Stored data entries
----

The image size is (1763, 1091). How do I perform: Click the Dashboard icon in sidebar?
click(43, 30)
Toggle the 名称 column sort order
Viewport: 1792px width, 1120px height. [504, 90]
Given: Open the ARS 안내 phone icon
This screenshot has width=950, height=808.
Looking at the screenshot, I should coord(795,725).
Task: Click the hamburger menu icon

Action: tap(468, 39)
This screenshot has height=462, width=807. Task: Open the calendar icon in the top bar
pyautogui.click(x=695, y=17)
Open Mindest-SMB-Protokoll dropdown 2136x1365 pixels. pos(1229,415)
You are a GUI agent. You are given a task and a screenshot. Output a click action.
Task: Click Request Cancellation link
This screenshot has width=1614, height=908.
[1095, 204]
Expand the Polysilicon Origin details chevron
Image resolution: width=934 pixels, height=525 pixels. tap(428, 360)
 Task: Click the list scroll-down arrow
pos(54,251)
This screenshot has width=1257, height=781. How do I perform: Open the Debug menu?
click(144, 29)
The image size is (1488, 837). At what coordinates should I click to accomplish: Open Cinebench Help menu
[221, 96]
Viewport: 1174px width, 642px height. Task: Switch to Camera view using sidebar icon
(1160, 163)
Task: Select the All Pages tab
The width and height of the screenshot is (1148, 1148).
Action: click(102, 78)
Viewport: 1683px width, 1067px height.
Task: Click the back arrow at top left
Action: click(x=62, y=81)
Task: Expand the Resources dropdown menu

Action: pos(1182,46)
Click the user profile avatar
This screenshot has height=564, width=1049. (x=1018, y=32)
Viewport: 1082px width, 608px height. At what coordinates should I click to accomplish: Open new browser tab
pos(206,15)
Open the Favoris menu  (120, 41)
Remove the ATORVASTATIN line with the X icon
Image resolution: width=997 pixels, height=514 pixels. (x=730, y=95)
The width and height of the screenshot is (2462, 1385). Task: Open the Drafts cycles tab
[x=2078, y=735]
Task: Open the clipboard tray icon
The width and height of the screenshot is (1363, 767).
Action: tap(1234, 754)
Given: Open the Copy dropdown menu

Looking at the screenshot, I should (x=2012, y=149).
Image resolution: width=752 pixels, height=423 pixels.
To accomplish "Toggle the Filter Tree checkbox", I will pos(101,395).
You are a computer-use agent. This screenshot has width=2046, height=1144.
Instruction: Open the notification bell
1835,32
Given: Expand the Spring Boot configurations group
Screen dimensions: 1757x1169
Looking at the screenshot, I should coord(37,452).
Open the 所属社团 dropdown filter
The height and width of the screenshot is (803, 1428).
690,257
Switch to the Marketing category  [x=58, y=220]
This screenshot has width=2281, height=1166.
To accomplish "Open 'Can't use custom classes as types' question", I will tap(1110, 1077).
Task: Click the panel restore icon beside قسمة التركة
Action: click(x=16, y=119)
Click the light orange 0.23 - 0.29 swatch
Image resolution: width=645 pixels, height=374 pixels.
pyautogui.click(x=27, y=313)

----

Every line above with the word "agent" is to be copied out.

Answer space —
You are a GUI agent. You are given a task and a screenshot. Output a click action.
You are a computer-use agent. This screenshot has width=2046, height=1144.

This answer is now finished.